# Diatomaceous Earth - Too Wet?



## Chris (Jul 19, 2009)

Some bonsai growers (especially in the UK) are having tremendous success using a mix of 100% diatomaceous earth. What would happen to a paph in this mix? Do you think it would get too wet and rot?


----------



## NYEric (Jul 20, 2009)

I think Bob Wellenstein (Antec Labs) was working w/ Paphs this way check out their website.


----------



## Hien (Jul 20, 2009)

Chris said:


> Some bonsai growers (especially in the UK) are having tremendous success using a mix of 100% diatomaceous earth. What would happen to a paph in this mix? Do you think it would get too wet and rot?



The opposite is true, they dry out very fast if you don't water regularly, or the size of the nuggets are big.
They make nice sizzle sounds, when you water them after long neglection


----------



## NYEric (Jul 20, 2009)

That's true, but I use the sizzling sound as an indicator and I don't think I will ever be accused of any "long" periods between watering!


----------



## gonewild (Jul 20, 2009)

I would not use it in a mix.
Overtime it will tend to compact and reduce air space in the root zone.
It produces very fine abrasive dust that is hazardous to breathe.
Most of it is mined from ancient sea deposits and I would be concerned that there may be some high sodium content along with the silica.


----------



## gonewild (Jul 20, 2009)

A google search says..........

"The typical chemical composition of diatomaceous earth is 86% silica, *5% sodium*, 3% magnesium and 2% iron."

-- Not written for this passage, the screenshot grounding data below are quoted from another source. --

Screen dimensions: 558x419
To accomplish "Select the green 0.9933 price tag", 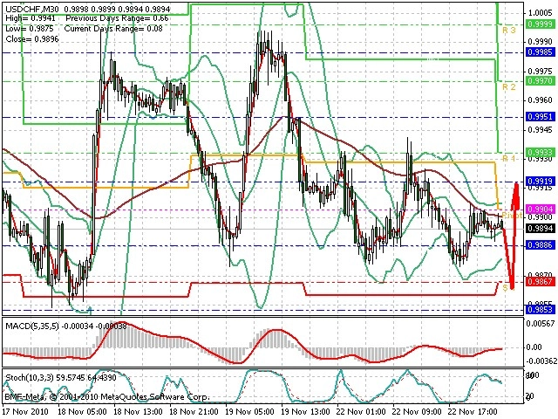I will pos(541,153).
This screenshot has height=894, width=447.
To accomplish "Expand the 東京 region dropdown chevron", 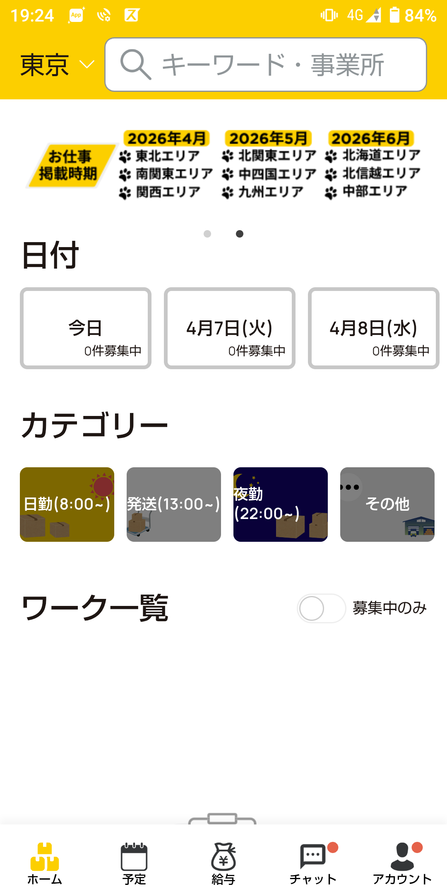I will click(87, 65).
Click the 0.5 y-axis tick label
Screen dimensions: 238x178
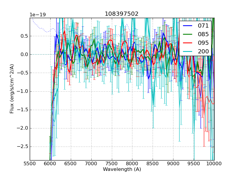pos(24,36)
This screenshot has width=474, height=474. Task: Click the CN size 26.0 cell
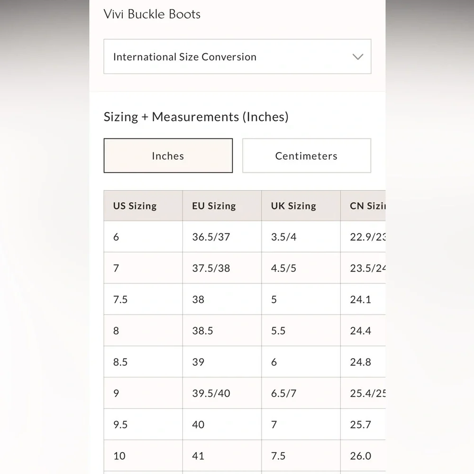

5% sodium would not be good.


----------



## NYEric (Jul 20, 2009)

Is this the same stuff as diatomite!?


----------



## gonewild (Jul 20, 2009)

No, Diatomite is different.
Diatomaceous earth crumbles easily into a fine powder.
I don't know the sodium content of Diatomite but assume it has little or none?


----------



## Renegayde (Jul 20, 2009)

do not quote me but I believe most Diatomite is considered fresh water Diatomite although I believe there is salt water Diatomite as well.

Todd


----------



## SlipperFan (Jul 20, 2009)

NYEric said:


> Is this the same stuff as diatomite!?


From Diatomite USA (http://www.diatomiteusa.com/):

Diatomite (Diatomaceous Earth or “DE”) is a sedimentary rock primarily composed of the fossilized remains of unicellular fresh water plants known as Diatoms. Over the millennia the diatoms have been compressed to create one of the most effective growing mediums available. Diatomite consists of approximately 90% silicon dioxide, with the remainder of its contents being elemental minerals, which are essential for plant growth. All of these unique factors make Diatomite the premium horticultural grade medium for all growing applications.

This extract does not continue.